Por el contrario y a modo de crítica, Soumya Swaminathan, científica jefe de la OMS, explicó que muchos países todavía están esperando la primera dosis de vacunas “y está claro que hubo una falta de correspondencia entre lo que los fabricantes pensaban que podrían producir y lo que realmente han sido capaz de producir”.

Si bien existía una necesidad urgente de abordar los cuellos de botella inmediatos, Swaminathan instó a la comunidad mundial a adoptar un enfoque de mediano a largo plazo para resolver estos problemas.

Necesitamos pensar en el futuro y la posibilidad de que necesitemos vacunas de refuerzo y es fundamental aumentar la capacidad de todas las regiones del mundo para responder sin depender de cadenas de suministro globales restringidas", vislumbró Soumya Swaminathan.

Fifa Rahman, representante de la ONG Matahari Global Solutions en ACT Accelerator, estimó que los países de ingresos bajos y medianos (PIBM) solo pueden vacunar al 80% de su población para 2024.

Sin embargo, el texto filtrado de un proyecto de resolución de la OMS para fortalecer la producción local de tecnologías sanitarias mostró que algunos países ricos habían eliminado el texto que permitiría la transferencia de tecnología, dijo Rahman.

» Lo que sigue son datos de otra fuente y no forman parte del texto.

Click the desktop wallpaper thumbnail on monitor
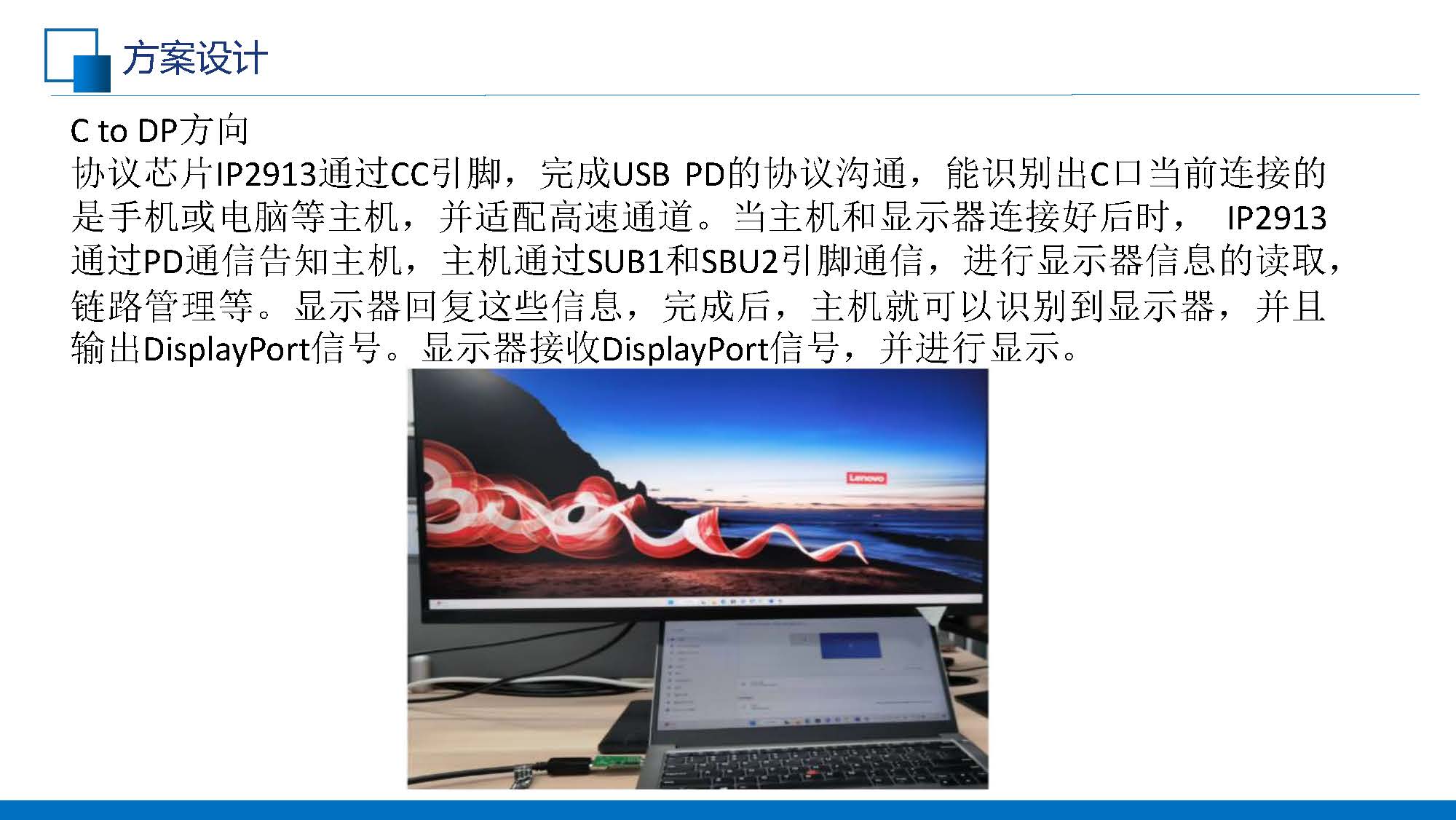coord(855,645)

“Sentarse aquí y hablar sobre la solidaridad mundial y luego pedir la eliminación del texto y las disposiciones importantes que ayudarían a los países de ingresos bajos y medianos a tener acceso a más vacunas es hipocresía”, dijo Rahman. "Por lo tanto, pedimos a los Estados Unidos, Noruega, el Reino Unido y Suiza que retiren sus objeciones al texto".

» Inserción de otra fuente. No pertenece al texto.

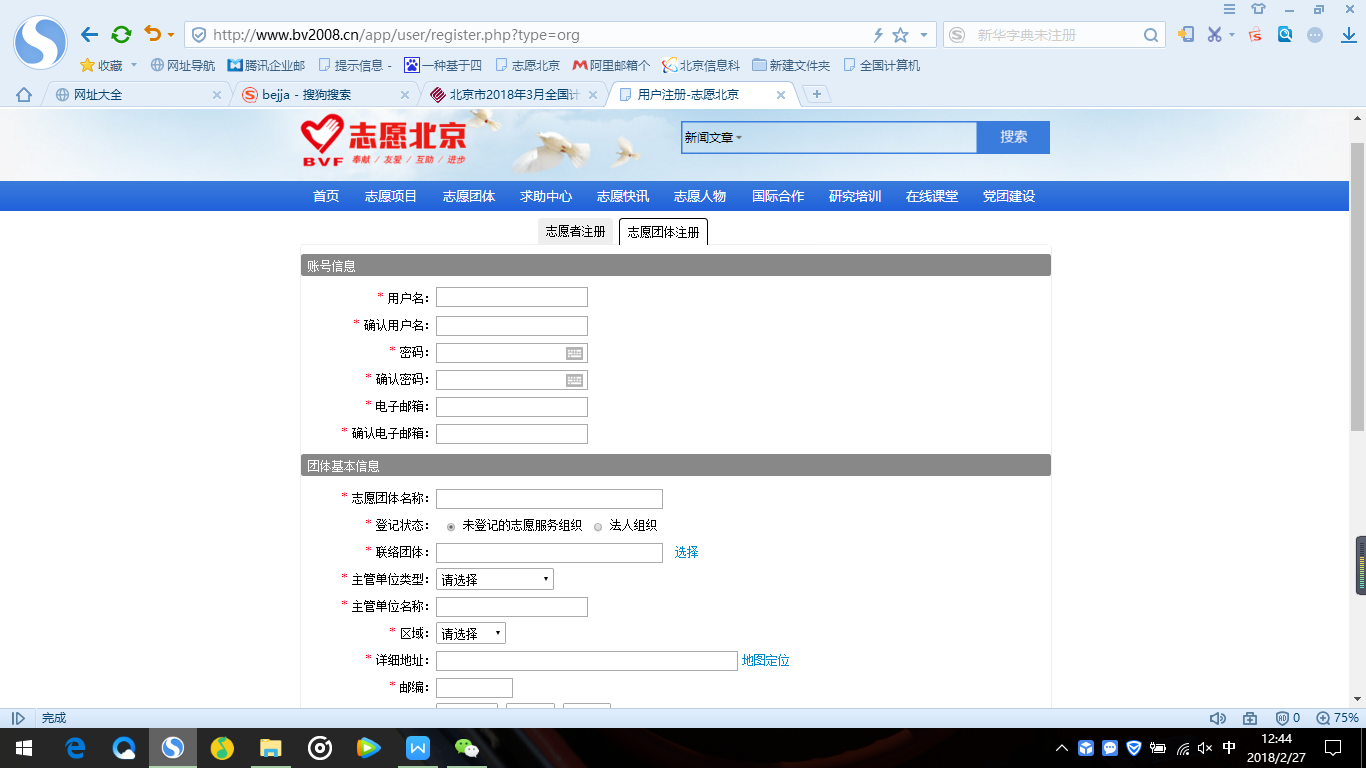Open the new tab plus button
The width and height of the screenshot is (1366, 768).
[817, 94]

Rahman también criticó la dependencia excesiva de la industria para abordar la pandemia. Aunque la industria farmacéutica afirmó que tenía la capacidad de producir 14 mil millones de dosis para fines de 2021, “según un documento de Airfinity, la industria desarrollada entregó un 96% menos de dosis en 2020 de lo que había prometido”, comparó.

“¿Por qué confiamos ciegamente en que el 2021 será diferente? No podemos tomar las afirmaciones de las industrias al pie de la letra. Hay mucho en juego para confiar en estas proyecciones aspiracionales como nuestra ruta para salir de la mayor crisis de salud pública de nuestra generación”, dijo Rahman.

En cambio, propuso un ejercicio de mapeo sobre la capacidad de fabricación y la experiencia disponible en el sur global para garantizar la fabricación de vacunas viables para continentes enteros.

John Nkengasong, director de los Centros para el Control de Enfermedades de África (CDC), hizo dos súplicas simples: que los países con dosis excesivas de vacunas las "liberen" a los países que no las tienen a semejanza de Noruega, y que "fortalezcan las capacidades regionales para fabricar vacunas en todo el mundo como parte de nuestra seguridad colectiva”.

El director de Wellcome Trust, Jeremy Farrar, instó a ACT Accelerator a no "fingir que todo va en la dirección correcta", sino a desarrollar una respuesta coordinada a los desafíos regulatorios, de recursos humanos y del sistema de salud.

“También tenemos que seguir adelante con el apoyo para el diagnóstico, de manera crítica y cada vez más importante, de la vigilancia genómica a nivel mundial, para las nuevas variantes de preocupación a medida que continúen surgiendo”, dijo Farrar.

Al resumir las aportaciones de varios países y socios, Ayoade Olatunbosun-Alakija, miembro de la Alianza de Entrega de Vacunas de la Unión Africana en África, dijo que “no podemos tener resultados equitativos sin un proceso equitativo”.

Olatunbosun-Alakija recordó que los países habían hablado de "priorizar el intercambio de dosis de las vacunas existentes", lo que significa que "se requiere una conversación a tres bandas entre los países, la industria y COVAX para explorar las posibles modalidades de intercambio".